MATERIAL TO PROCESS:

*-*-*

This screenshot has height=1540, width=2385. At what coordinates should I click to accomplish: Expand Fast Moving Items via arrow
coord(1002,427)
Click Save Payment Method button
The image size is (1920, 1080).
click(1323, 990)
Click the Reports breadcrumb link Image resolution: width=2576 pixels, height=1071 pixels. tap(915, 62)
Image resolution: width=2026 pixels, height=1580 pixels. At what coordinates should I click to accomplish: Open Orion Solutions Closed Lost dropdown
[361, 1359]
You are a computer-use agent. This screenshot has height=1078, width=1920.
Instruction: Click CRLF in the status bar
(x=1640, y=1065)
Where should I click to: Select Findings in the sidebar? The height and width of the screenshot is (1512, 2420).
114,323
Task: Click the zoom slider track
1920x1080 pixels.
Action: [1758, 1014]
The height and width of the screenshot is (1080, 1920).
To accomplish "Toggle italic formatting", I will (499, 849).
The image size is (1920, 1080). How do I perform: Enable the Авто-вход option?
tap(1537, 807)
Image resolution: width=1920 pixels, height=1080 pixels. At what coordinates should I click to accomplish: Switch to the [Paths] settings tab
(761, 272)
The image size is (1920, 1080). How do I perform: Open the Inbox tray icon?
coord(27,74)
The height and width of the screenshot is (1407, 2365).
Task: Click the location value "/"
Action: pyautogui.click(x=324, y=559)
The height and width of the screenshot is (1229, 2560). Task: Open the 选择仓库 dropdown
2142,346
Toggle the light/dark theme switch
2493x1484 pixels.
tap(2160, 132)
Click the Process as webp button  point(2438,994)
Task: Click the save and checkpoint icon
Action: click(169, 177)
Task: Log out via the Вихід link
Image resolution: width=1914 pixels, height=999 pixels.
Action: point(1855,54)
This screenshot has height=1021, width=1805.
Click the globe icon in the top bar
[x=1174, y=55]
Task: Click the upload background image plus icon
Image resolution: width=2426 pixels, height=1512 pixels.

*-*-*

TASK OBJECTIVE:
Where a line above holds the string "link", copy that line.

SOLUTION TO THIS TASK:
Click the Reports breadcrumb link Image resolution: width=2576 pixels, height=1071 pixels. tap(915, 62)
Task: Log out via the Вихід link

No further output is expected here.